Industrial conflict in song and dance! What could be better?

Friday, January 23, 2009

Christ, what are patterns for!

Some incomplete deep thoughts on my relationship history:

1. I fall headlong for dudes who are living lives I want to live. Which is why I've always been a sucker for anarchists and vegans and people covered in their own filth. I'm going to call this 'aspirational dating.'

2. I don't date people I would normally be friends with. Not that I don't enjoy their company, but they never spring from my friend group. I like my friends to be much rowdier than my boyfriends. I have always been much much much rowdier than my boyfriends. I've always been way more into parties, and karaoke, and sex talk, and dancing, and acting a fool than anyone I've dated. So I've always had to tone it down, and then I start being nervous and weird.

3. So it's become a little mind experiment for me, whenever a romantic experiment has concluded, to pick out what personality or lifestyle traits that boy had that I want for myself.

4. I stop writing the minute I like someone.
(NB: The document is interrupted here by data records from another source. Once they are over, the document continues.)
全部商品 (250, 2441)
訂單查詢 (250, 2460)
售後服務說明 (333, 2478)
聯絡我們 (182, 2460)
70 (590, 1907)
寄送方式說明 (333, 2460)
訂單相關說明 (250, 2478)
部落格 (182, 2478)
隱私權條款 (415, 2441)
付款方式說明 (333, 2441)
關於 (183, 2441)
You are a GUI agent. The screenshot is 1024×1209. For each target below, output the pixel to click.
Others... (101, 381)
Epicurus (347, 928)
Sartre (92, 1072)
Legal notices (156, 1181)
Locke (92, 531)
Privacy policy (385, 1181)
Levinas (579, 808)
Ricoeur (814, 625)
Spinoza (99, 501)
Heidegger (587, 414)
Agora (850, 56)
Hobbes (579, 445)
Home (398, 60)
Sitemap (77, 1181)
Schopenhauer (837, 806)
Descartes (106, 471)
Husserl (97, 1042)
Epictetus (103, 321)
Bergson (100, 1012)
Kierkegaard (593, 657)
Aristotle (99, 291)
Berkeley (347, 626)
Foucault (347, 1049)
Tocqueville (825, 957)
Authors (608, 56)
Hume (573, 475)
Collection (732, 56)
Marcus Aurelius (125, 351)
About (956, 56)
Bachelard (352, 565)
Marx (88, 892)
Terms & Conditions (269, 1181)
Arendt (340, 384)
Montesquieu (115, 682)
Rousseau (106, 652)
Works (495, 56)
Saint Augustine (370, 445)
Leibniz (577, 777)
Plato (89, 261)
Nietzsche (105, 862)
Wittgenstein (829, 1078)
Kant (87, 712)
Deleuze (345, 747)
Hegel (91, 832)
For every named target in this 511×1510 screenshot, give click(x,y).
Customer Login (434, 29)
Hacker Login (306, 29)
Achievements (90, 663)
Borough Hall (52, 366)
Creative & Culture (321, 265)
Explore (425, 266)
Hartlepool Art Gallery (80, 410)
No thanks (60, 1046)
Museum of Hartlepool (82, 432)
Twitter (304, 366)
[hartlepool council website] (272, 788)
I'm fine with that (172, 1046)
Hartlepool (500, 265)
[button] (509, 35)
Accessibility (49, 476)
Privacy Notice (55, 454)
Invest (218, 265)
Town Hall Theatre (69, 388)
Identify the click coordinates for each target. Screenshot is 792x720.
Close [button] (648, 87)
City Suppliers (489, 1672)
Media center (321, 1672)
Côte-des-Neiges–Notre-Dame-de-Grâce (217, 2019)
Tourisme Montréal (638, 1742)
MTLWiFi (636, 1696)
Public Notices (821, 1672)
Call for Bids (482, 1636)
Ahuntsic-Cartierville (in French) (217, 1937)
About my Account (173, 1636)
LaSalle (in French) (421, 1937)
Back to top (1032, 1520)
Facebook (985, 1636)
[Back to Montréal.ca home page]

I don't know why.

5. I am starting to think of other people as chemical baths. Like I'm some hard metal which is being refined and improved through these chemical interactions.

6. Being single, while stressful, is much less stressful than being in some romantic situations.

7. I think I'm moving towards the person I'm supposed to be.

8. I think I would be ok not seeing anyone for awhile. I mean, watch out for the next whiny blog post from me in a week, but right at this moment I think I could spare a couple more years of hanging out by myself. I have reason to suspect I have an extended window of fertility, so why rush it?

9. I'm not going to have a happy relationship until I quit the aspirational dating and start dating my friends. But I'm not mature enough for that yet.

Tuesday, January 20, 2009

Not to put a damper on things...

....but is there really a tv audience for watching Joe Biden slow dance with his wife?

Saturday, January 10, 2009

The Point.

A lot of this blog is me staving off loneliness. You notice how I'm always talking about loneliness? Am I lonelier than most people or am I just whinier? Maybe those traits are feeding into each other.

I don't feel lonely at my job. I really love that about my job.

I know the easy answer is, why don't you hang out with some other people when you feel lonely? That solution can go either way. Yeah, I could feel better, or I could feel even more defined and separate and scared. It depends on the people.

And the thing about the election (see: previous blog entries about Gary and heartbreak) and my job is that there is a point to those connections. We're not in the same room for the fun of it.

My social life is intention-free, and that makes me feel lonely. It isn't a complaint about the people I hang out around- they are a varied and interesting and charming group. But my social life doesn't feel like it's building anything.

This also has to do with the impermanence of my living situation, and social groups, and really everything about my life. My body doesn't even look the same way it did 6 months ago. My daily routine is totally different. My hair is pretty much the same.

On the romance front- I can't seem to build anything. Either the other person isn't on board or I'm not. So across the board, my romances do not turn into people I could call to help me move something heavy.

My horoscope told me to consider this quote: "Hope is not the conviction that something will turn out well, but the certainty that something makes sense, regardless of how it turns out." Said Vaclav Havel, playwright and former president of Czechoslavakia.

So what makes sense? Not this blog entry, for one thing.

Babies.

I really want a baby in my life. Where does a young woman with next to no babysitting experience get contact with babies? Besides using my reproductive facilities. Believe me, I'm tempted, but that should definitely be the last resort here.

Monday, January 05, 2009

A Lesson I Need to Relearn Every Week

If you practice things, they get easier.

Saturday, January 03, 2009

After a week of reading books I've already read before, and writing 4 paragraphs, a friend presents me with the cd full of original songs, with an attached zine, in a cd case he screenprinted. Maybe there's 500 people who do 90% of everything that gets done in this world.